**YOUR GOAL**
Can you write out the records below word for word, starting at their first line and ending at the line that contains "I will point(173,331)."?

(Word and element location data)

========================================================================

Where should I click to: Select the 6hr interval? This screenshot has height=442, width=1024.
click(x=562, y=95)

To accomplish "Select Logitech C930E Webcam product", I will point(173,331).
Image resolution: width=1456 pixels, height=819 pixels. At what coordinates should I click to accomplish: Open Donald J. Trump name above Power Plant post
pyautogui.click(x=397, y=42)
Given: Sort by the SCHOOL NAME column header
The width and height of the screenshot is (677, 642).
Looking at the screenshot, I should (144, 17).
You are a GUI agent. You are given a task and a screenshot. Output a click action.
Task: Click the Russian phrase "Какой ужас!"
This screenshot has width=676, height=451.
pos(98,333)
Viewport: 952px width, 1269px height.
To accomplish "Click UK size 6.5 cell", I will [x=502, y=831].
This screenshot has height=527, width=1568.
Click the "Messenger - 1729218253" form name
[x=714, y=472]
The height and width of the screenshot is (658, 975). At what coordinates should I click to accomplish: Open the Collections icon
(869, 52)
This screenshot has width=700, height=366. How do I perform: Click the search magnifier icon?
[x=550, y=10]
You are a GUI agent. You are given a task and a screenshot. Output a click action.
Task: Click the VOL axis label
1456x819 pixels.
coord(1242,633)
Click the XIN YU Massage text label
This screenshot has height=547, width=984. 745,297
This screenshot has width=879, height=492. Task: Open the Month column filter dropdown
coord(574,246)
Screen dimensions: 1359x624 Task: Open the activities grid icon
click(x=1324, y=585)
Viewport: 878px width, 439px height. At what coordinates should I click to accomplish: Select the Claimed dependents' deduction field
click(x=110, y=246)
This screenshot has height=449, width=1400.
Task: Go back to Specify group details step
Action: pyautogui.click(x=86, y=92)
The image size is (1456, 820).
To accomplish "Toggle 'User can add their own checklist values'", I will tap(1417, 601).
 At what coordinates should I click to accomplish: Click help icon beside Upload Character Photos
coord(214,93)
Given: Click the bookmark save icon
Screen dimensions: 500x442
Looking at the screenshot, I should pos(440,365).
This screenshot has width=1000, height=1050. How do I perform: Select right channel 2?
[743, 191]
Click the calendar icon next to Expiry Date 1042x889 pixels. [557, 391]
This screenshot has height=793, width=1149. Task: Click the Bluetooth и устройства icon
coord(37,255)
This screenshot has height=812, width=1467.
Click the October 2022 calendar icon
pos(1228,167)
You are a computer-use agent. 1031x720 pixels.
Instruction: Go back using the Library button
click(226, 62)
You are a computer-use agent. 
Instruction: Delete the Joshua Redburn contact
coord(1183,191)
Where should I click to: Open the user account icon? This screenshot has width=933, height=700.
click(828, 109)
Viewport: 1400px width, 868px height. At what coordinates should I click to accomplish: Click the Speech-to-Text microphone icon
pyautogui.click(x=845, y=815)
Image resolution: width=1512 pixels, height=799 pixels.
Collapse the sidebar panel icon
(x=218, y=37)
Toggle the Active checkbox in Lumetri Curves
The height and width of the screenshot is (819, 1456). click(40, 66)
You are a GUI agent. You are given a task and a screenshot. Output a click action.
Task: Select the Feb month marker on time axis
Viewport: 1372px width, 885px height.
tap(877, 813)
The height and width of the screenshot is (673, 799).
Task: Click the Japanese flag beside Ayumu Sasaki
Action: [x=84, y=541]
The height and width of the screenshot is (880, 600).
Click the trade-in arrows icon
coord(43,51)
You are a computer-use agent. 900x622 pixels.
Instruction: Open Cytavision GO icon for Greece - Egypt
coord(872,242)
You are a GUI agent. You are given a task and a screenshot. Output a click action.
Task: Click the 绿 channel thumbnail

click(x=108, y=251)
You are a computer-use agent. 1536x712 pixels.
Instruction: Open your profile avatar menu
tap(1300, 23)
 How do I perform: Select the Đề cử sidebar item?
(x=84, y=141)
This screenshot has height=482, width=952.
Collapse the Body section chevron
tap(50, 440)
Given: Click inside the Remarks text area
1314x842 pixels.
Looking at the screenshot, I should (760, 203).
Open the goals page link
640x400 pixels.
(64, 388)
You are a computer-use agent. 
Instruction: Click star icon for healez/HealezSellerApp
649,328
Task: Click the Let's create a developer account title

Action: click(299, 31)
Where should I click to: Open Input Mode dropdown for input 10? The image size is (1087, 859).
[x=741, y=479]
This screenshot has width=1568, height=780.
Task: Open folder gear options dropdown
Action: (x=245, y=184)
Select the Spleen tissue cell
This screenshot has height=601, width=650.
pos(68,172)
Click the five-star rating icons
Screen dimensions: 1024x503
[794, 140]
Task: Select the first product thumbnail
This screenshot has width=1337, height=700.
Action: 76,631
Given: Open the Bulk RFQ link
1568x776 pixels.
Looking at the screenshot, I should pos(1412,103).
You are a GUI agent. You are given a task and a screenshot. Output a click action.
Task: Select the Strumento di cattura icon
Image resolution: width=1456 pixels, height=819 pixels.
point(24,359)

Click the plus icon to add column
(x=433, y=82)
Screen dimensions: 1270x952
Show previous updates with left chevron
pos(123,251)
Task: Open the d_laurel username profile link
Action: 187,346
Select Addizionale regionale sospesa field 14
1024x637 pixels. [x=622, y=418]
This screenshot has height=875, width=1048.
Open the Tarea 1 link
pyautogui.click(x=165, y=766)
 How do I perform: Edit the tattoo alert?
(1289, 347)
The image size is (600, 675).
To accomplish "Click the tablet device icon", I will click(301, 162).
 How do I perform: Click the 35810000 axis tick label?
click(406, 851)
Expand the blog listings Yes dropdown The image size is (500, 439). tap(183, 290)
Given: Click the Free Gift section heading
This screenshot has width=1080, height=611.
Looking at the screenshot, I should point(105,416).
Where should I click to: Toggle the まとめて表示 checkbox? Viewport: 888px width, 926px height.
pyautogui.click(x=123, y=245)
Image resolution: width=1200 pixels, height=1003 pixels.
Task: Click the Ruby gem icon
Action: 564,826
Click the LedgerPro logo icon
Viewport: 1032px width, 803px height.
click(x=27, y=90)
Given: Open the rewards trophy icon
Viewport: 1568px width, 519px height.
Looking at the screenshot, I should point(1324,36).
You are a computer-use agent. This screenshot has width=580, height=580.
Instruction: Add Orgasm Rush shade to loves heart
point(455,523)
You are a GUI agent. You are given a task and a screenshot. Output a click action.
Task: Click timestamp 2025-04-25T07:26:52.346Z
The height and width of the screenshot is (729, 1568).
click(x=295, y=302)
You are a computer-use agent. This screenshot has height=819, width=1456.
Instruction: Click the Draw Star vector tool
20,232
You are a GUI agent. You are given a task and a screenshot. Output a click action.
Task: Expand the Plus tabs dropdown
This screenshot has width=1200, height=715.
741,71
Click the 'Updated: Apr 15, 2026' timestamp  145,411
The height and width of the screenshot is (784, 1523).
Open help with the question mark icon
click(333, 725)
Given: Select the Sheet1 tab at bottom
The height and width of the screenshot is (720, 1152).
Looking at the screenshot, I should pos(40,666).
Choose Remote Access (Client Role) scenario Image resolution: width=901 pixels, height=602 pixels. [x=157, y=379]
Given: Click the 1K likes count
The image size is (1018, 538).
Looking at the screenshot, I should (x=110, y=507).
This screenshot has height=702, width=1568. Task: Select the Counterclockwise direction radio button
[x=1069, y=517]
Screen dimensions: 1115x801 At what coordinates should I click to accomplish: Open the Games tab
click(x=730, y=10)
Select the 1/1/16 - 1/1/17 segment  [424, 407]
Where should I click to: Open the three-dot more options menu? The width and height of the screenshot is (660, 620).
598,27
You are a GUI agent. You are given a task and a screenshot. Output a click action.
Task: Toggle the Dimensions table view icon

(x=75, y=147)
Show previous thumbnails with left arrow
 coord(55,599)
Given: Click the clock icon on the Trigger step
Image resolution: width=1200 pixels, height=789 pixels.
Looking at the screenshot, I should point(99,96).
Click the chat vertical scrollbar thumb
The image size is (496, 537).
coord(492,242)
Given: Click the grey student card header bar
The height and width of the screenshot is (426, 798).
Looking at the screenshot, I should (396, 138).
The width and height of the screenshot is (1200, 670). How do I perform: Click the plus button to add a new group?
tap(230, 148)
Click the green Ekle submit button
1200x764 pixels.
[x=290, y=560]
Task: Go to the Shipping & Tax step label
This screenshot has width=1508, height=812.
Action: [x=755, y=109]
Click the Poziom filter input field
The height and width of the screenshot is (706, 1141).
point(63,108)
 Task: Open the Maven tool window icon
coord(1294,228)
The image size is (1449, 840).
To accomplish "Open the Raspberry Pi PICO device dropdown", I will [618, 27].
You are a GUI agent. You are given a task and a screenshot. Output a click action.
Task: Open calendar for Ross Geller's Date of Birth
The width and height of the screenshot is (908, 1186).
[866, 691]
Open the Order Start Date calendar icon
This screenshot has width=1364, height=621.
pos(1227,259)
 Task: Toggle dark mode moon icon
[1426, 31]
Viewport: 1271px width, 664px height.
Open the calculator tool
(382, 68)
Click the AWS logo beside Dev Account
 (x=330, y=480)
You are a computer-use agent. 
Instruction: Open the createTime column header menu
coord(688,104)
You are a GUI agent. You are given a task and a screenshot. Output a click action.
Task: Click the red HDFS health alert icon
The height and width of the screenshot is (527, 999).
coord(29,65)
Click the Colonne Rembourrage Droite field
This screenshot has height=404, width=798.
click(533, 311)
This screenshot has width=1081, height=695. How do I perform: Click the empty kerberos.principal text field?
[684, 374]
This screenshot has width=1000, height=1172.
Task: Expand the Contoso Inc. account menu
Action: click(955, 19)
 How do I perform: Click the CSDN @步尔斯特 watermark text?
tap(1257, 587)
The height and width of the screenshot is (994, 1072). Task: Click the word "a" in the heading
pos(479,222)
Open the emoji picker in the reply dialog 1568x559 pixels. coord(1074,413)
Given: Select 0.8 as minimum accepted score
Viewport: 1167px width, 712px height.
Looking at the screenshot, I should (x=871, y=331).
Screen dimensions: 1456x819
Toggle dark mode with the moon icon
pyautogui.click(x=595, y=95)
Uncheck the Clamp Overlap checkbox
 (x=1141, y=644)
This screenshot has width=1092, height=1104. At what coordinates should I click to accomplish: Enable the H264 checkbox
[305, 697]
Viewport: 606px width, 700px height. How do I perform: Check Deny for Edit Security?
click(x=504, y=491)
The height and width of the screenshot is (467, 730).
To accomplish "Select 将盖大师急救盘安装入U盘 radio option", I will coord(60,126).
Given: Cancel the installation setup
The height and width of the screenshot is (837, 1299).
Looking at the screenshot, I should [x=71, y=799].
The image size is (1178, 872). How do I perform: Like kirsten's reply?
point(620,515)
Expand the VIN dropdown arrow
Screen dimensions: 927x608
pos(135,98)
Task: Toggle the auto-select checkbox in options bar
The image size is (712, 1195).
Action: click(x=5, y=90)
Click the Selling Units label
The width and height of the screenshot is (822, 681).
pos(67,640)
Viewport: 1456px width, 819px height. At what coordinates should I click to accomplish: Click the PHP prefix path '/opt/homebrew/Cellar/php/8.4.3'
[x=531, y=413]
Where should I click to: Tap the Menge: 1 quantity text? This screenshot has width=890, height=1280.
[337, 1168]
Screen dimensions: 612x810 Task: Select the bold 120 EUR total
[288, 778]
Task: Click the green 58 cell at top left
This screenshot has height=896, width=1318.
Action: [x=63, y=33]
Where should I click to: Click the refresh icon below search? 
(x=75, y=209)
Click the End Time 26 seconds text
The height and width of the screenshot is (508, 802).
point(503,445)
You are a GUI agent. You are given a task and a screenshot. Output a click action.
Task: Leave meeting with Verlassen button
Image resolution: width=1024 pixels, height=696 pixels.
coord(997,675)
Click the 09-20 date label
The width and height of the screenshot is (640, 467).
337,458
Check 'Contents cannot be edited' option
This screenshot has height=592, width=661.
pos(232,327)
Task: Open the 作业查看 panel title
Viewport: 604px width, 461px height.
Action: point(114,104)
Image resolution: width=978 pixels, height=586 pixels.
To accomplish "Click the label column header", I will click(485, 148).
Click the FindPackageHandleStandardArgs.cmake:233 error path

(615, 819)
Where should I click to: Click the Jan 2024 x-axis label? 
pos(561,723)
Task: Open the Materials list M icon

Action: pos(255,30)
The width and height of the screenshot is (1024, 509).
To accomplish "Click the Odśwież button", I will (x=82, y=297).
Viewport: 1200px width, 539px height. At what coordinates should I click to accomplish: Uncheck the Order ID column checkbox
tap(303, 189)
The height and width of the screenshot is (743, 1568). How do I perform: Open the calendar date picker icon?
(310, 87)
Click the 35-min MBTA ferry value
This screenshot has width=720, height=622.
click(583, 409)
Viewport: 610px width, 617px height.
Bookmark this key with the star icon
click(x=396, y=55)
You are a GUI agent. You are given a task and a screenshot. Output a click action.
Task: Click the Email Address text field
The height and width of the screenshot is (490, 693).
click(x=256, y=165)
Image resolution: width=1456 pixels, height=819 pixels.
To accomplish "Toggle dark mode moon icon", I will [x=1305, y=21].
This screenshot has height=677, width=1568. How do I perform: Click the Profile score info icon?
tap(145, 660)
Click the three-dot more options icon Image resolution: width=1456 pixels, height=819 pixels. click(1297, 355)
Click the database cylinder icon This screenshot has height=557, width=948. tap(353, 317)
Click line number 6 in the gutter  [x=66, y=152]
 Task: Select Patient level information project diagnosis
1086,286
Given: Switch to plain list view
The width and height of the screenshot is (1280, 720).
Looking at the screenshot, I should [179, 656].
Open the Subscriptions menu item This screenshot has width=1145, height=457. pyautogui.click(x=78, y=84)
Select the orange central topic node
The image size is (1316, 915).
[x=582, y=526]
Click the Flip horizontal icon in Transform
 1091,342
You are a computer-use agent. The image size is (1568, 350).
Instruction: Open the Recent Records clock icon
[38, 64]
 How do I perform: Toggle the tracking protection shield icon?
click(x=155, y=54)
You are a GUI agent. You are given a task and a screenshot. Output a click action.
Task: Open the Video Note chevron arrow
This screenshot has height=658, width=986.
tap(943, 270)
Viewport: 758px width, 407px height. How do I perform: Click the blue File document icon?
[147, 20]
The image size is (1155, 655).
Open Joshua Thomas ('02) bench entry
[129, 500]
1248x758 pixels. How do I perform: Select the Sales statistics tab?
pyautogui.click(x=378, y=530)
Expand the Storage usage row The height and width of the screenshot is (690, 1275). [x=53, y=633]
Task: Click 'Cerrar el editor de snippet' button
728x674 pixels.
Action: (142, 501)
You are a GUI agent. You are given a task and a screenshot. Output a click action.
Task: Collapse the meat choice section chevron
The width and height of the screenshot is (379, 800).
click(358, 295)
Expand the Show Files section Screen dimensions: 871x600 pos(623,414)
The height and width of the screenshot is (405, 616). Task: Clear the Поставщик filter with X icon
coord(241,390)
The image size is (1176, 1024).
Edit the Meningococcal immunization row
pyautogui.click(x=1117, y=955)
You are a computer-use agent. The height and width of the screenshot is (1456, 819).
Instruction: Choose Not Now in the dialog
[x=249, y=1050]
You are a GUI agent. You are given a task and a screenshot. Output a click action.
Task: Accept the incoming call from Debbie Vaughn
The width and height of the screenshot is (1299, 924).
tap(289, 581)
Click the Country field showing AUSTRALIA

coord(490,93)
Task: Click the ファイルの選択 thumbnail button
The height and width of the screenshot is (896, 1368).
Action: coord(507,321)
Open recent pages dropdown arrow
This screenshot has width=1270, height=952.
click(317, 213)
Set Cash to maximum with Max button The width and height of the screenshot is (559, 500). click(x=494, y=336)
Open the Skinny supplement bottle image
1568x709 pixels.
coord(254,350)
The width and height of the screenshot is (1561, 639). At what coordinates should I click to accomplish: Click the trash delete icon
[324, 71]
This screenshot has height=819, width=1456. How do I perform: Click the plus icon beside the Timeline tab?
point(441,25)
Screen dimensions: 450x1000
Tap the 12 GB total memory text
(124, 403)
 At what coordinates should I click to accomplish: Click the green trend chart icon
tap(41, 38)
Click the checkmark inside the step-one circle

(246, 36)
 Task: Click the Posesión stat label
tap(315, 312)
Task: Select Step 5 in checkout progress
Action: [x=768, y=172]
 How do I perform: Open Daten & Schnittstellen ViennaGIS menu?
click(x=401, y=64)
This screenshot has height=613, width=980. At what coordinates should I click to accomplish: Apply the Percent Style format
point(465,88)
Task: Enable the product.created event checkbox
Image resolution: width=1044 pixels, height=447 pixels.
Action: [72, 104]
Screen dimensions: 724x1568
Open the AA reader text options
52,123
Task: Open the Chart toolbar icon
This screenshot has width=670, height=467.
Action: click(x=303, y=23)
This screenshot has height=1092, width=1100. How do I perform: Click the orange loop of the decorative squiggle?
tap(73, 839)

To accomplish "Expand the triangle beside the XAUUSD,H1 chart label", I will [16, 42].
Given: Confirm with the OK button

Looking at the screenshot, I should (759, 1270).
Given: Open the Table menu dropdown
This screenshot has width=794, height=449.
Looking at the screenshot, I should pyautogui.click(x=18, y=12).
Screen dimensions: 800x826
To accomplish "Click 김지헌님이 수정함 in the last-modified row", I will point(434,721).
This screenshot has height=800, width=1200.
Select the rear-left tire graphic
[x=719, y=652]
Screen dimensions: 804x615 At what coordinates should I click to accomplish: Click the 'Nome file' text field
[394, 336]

========================================================================

**TASK SOLUTION**
Where should I click to: Select the 6hr interval? This screenshot has height=442, width=1024.
click(x=562, y=95)

To accomplish "Select Logitech C930E Webcam product", I will point(173,331).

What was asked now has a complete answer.